Entretien avec Amélie Mougey, journaliste, rédactrice en chef de La Revue Dessinée, journal d’information en bande dessinée.
Propos recueillis par Nadine Eghels
Nadine Eghels : Comment est née La Revue Dessinée et quel est son propos ?
Amélie Mougey : La Revue Dessinée est née en 2013, de l’initiative de certains auteurs de bande dessinée qui sont allés chercher des journalistes pour travailler ensemble. Au même titre qu’on traite de l’information par la presse écrite ou audiovisuelle, nous la racontons au moyen de la bande dessinée. C’est un médium qui, au même titre que les autres, peut servir de support à des enquêtes journalistiques.
N. E. : Comment se construit La Revue Dessinée ?

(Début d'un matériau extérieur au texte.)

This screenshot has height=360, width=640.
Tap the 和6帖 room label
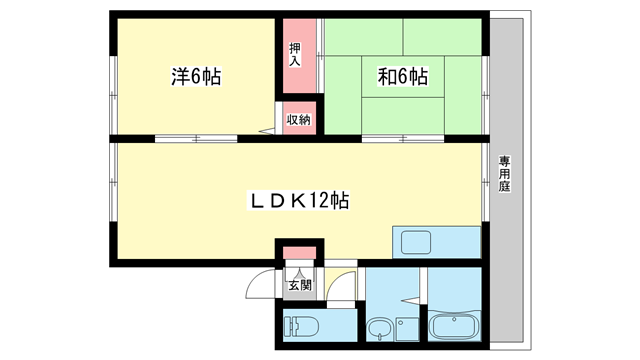tap(402, 76)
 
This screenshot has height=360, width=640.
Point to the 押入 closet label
tap(295, 55)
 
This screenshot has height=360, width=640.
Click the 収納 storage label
tap(298, 119)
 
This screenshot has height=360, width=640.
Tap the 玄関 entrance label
tap(299, 284)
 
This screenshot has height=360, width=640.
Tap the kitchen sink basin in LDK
tap(413, 242)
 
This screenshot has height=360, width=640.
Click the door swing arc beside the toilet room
tap(343, 288)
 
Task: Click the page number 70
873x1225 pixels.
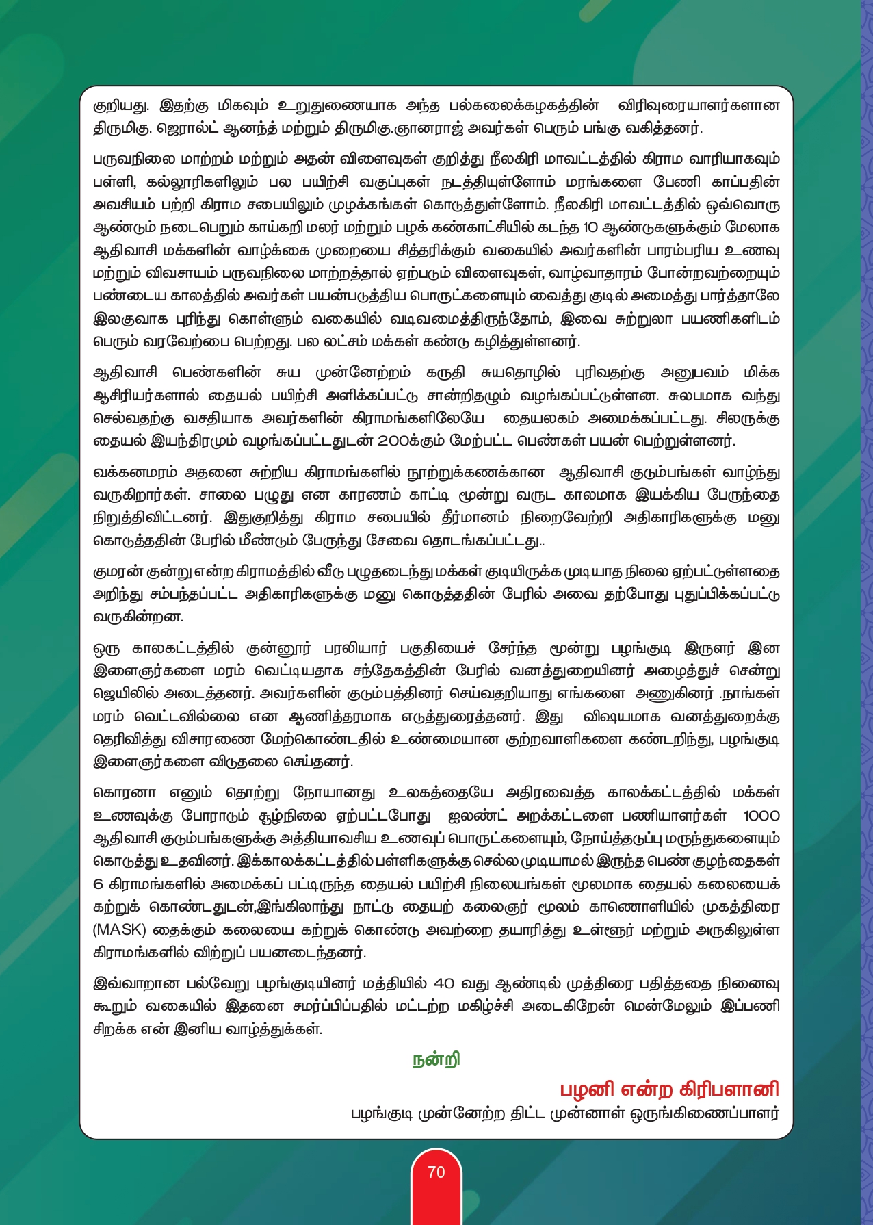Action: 436,1172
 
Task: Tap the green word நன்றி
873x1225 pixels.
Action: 436,1059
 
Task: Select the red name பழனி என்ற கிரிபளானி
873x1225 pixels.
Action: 669,1089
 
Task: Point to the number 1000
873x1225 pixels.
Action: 761,816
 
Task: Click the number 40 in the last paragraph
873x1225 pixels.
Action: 444,983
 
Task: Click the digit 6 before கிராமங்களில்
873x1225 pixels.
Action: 98,884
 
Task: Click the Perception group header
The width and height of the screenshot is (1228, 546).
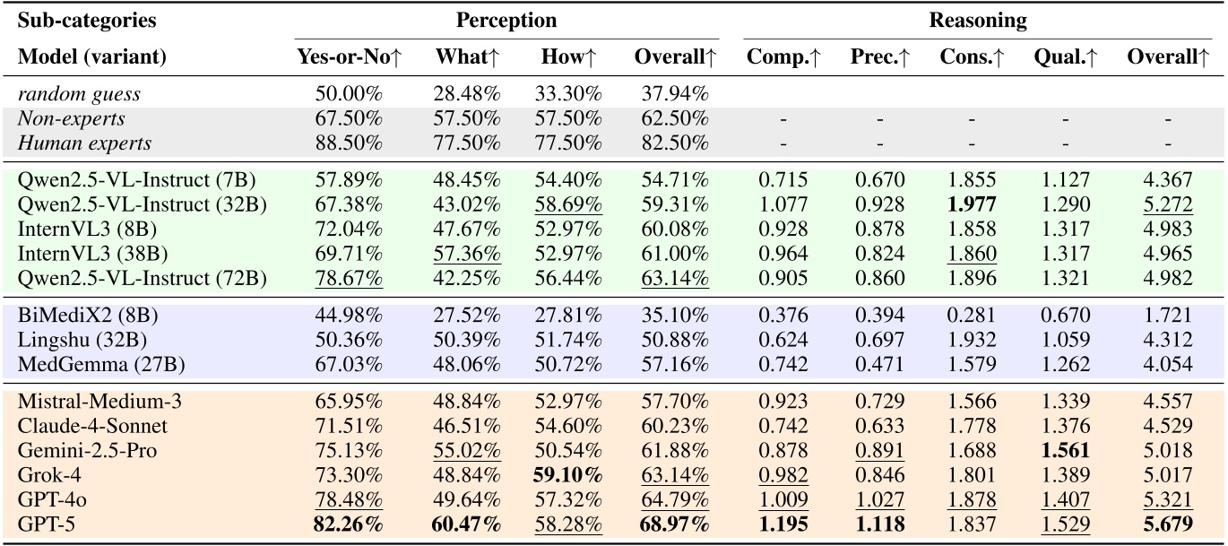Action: coord(506,21)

A.M. : Dans La Revue Dessinée nous publions généralement cinq grosses enquêtes puis d’autres de format plus courts. Ces enquêtes sont menées par des journalistes en binôme avec des dessinateurs. Ils vont parfois sur le terrain ensemble. L’un a son carnet de notes et l’autre son carnet de croquis, ensuite ils racontent le fruit de leurs investigations et reportages avec ce langage particulier qui est celui de la bande dessinée.
N.E. : Quel avantage cela présente-t-il ?
A.M : La Revue Dessinée aborde les grandes thématiques d’un journal classique : environnement, société, culture, international... Grâce à la sensibilité et au langage très riche de la bande dessinée, on peut traiter des sujets parfois complexes ou sensibles, avec des histoires humaines très incarnées dont les protagonistes deviennent des personnages, et on arrive ainsi à transmettre des informations qui parfois nécessiteraient plus d’explications ou de démonstrations par un autre médium.
N.E. : Quelle est votre ambition ?
A.M. : Notre ambition est de nous positionner comme un organe de presse avec une place importante dédiée à l’enquête. Pour ce faire, nous utilisons le dessin comme un langage à part entière. Nous assumons une part de subjectivité, lié au fait que sur chaque sujet se croisent des regards d’auteurs, celui qui écrit et celui qui dessine, cela élargit la perspective. Ensemble, ils s’approprient un sujet, et le restituent à travers leurs regards et leur créativité. Il s’agit d’un acte de création qui a pour objet le réel.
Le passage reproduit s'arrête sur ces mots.